Thursday we packed up camp and loaded the buses. We stopped at Independence rock on the way home and had a lot of fun climbing all over it. I don't know how my boys didn't crash on the bus, but they didn't sleep at all on the ride home. I took a couple naps. We had a few angels on our bus that took the little kids to the back and played with them and kept the busy the whole time.
We made it back into town about the time that the evacuation order had been lifted from the fire. There had been a fire while we were gone. Nobody in our ward was evacuated, but the zone was about a mile east and north of us. I don't think it would ever make it all the way in to where we live, but it certainly hit close to home.

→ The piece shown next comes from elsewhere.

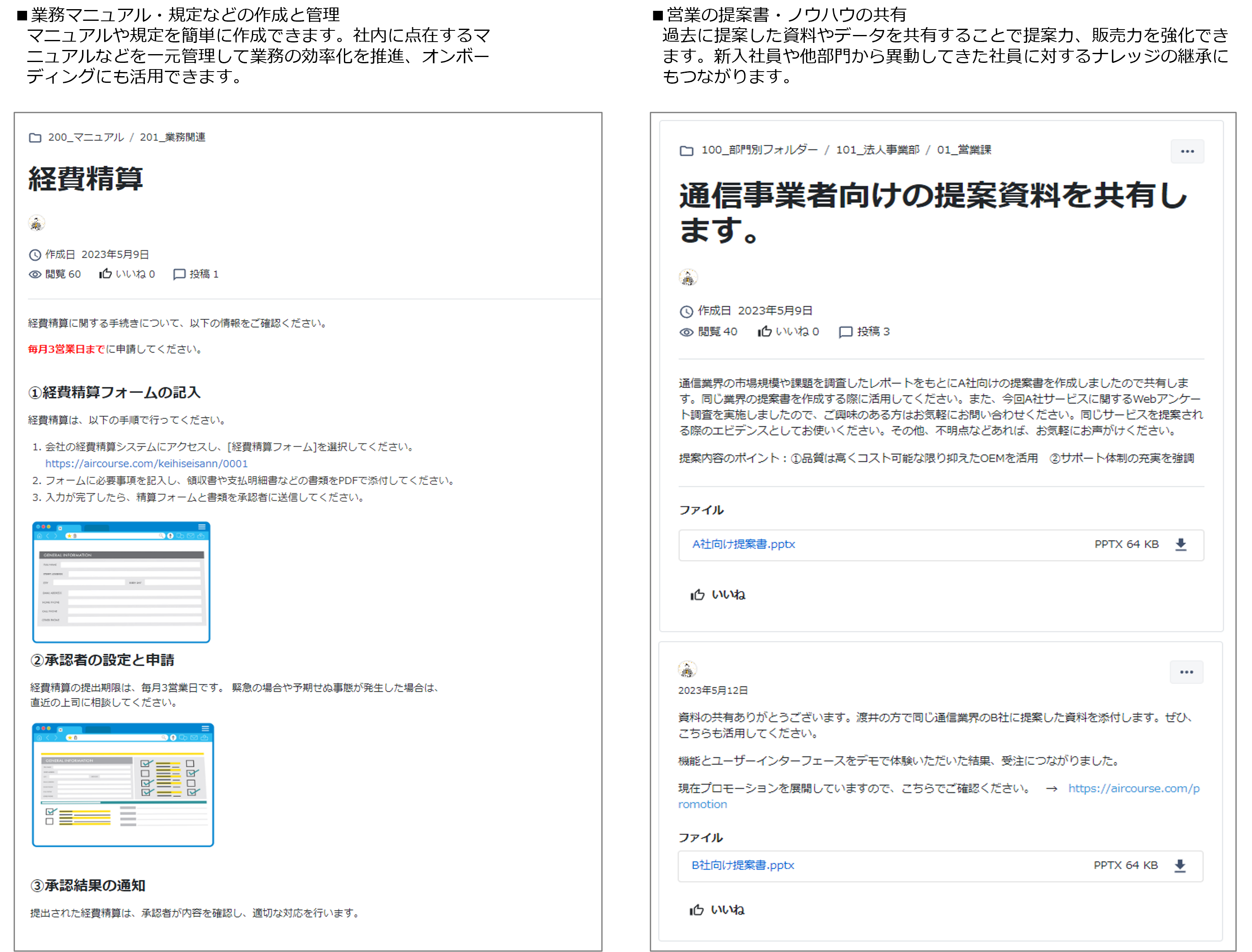Open the three-dot menu on the main post

click(x=1187, y=151)
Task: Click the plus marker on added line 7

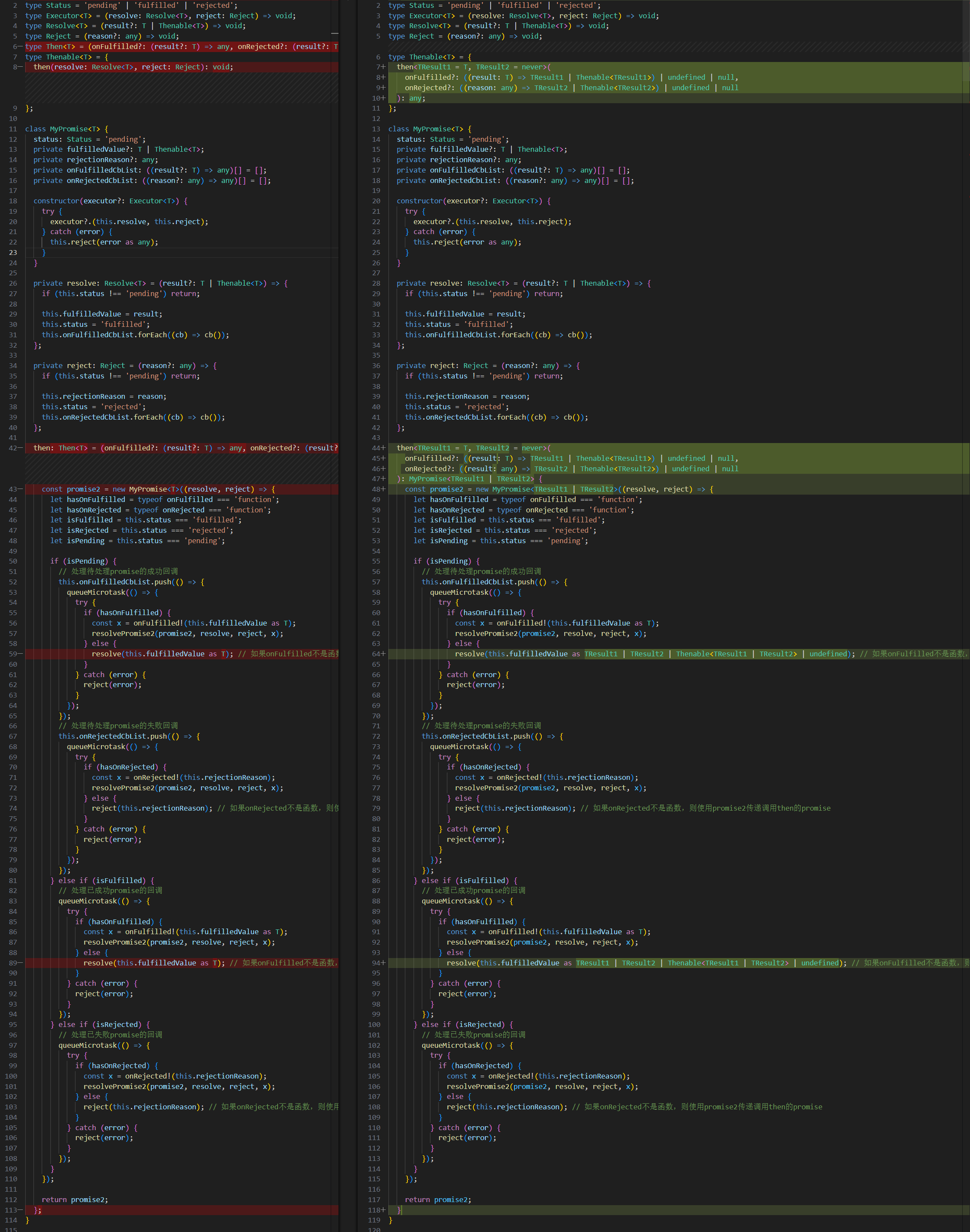Action: [x=383, y=67]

So was trek worth it? Yes, I think it was. I am not ready to go do another one any time soon, but I have a deeper respect and understanding for the pioneers and what they went through. I think if the handcart companies had been made up of youth, they would have made it in record time and been fine. Doing a ward trek brought the experience to life. There are kids and grandparents all wanting the same thing. They all wanted to get to Zion. I used to think of the pioneers as being physically challenged. Now I understand that it was so much more than that. The physical part of it is just that, a part. They dealt with guilt for asking for help, not being able to take care of their own family, for being a burden. They learned to carry one another's burdens. They learned to rely on Heavenly Father to make up for their weaknesses. They learned humility. I learned a couple lessons of my own. It was deeply humbling. I hope I remember and don't have to be taught again.